STATED EXERCISE: Set out every line of the items below as a Markdown table with two columns, Row and Line. Number the rows and leave out any blank lines.

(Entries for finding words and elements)

__________

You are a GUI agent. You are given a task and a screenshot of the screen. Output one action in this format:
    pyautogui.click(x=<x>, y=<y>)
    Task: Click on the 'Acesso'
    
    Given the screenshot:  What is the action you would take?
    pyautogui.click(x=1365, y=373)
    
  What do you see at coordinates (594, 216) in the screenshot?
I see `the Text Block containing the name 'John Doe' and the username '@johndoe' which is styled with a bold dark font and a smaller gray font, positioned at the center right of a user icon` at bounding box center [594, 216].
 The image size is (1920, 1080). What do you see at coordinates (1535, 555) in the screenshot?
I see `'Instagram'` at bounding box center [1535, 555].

__________

EXERCISE RESPONSE:
| Row | Line |
|---|---|
| 1 | You are a GUI agent. You are given a task and a screenshot of the screen. Output one action in this format: |
| 2 |     pyautogui.click(x=<x>, y=<y>) |
| 3 |     Task: Click on the 'Acesso' |
| 4 |     Given the screenshot:  What is the action you would take? |
| 5 |     pyautogui.click(x=1365, y=373) |
| 6 |   What do you see at coordinates (594, 216) in the screenshot? |
| 7 | I see `the Text Block containing the name 'John Doe' and the username '@johndoe' which is styled with a bold dark font and a smaller gray font, positioned at the center right of a user icon` at bounding box center [594, 216]. |
| 8 |  The image size is (1920, 1080). What do you see at coordinates (1535, 555) in the screenshot? |
| 9 | I see `'Instagram'` at bounding box center [1535, 555]. |